The Booty Report

News and Updates for Swashbucklers Everywhere

Arrr, that scallywag robot be thwarted! No fuel samples from the molten treasure at Japan’s cursed reactor, matey!

2024-08-22

Arrr, matey! A clumsy contraption be tryin' to snatch a taste o' melted treasure from the cursed Fukushima, but alas! It be stumblin’ like a drunken sailor, and the venture be put on hold! Aye, even robots have their off days on the high seas of science!

Ahoy, me hearties! Gather 'round and lend an ear, for there be tales of high-tech shenanigans at the cursed Fukushima Daiichi, a place where the seas of misfortune be runnin' deep! Recently, a mighty extendable robot was set to plunder a wee morsel of melted fuel from the belly of the beast known as Unit 2 reactor, but alas, the plans went awry!

Those scallywags at Tokyo Electric Power Company, bless their souls, discovered that five contraptions, or pipes as ye landlubbers call 'em, were set up all wrong—like a pirate tryin’ to sail a ship a’ backwards! This misalignment left the brave robot stuck, unable to hoist its tongs and snag the radioactive treasure it sought.

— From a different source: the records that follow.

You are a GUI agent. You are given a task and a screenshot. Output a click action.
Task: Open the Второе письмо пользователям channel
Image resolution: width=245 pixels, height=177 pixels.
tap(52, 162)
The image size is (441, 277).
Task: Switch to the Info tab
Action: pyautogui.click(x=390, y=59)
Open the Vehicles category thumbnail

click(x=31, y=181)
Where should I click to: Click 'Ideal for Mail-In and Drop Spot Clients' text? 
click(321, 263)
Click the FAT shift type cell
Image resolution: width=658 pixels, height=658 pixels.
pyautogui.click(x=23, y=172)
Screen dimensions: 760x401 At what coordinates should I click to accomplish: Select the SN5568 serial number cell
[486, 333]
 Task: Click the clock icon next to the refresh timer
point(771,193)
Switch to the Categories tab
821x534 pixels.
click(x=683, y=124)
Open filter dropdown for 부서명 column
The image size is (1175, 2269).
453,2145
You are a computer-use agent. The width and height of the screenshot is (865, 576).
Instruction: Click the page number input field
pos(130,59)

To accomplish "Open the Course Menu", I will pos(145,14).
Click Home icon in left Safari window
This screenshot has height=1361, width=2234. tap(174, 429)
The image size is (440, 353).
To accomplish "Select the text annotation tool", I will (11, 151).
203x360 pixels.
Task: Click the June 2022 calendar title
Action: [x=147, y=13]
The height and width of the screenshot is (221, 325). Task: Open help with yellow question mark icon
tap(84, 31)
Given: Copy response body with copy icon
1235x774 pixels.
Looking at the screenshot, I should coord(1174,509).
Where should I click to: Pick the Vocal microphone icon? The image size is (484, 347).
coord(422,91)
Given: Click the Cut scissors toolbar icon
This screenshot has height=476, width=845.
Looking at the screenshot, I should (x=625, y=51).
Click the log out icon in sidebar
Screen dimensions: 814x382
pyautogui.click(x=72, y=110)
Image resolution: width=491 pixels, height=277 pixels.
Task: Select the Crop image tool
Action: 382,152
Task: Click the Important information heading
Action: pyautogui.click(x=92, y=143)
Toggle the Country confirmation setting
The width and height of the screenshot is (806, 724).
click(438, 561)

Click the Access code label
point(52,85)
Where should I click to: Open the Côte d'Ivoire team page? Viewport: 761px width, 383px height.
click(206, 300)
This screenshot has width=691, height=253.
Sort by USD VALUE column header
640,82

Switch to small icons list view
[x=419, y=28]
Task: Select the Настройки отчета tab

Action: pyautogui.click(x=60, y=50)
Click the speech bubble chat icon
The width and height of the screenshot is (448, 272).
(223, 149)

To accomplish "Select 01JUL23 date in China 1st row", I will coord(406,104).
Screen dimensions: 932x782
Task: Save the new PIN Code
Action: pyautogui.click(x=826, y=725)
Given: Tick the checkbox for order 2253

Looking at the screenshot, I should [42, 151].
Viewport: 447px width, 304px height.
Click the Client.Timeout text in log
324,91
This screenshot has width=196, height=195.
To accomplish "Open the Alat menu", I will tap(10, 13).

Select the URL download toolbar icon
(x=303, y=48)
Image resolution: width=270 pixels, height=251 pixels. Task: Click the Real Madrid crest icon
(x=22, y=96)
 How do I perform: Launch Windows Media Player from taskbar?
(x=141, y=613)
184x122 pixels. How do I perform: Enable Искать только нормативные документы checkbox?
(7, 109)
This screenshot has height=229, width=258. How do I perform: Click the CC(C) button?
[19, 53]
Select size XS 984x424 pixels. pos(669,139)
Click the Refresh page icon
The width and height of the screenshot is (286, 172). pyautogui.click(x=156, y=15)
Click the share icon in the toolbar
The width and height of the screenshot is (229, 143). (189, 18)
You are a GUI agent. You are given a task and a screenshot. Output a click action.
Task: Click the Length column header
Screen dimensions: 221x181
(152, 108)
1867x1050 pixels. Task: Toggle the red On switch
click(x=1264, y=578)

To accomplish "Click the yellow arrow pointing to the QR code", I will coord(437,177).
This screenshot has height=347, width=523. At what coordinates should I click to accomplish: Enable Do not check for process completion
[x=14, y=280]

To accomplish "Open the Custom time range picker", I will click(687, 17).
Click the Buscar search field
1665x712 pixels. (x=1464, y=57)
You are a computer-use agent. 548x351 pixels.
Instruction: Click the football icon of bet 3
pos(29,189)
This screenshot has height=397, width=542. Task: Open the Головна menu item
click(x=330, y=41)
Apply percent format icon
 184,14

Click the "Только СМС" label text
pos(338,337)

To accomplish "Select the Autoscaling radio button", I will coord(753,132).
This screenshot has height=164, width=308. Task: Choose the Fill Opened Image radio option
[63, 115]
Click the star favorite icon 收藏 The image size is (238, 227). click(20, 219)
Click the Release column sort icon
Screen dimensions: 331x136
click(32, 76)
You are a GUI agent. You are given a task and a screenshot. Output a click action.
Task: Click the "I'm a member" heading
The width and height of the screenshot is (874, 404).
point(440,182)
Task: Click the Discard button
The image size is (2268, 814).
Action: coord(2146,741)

With the mission halted, the shipmates mulled over their blunder, ponderin' what manner of devilry could cause such a mess, while TEPCO’s captain insisted on safety first—no rushin' to the gallows, ye see! The goal was a paltry 3 grams of the hazardous gold from a hoard of 880 tons, to aid in the long voyage of decommissionin' this cursed ship of reactors.

So, as the tides of fate turn, the cleanup saga sails on, with visions of a 30- to 40-year treasure hunt ahead. Yarrr, what a fine mess indeed!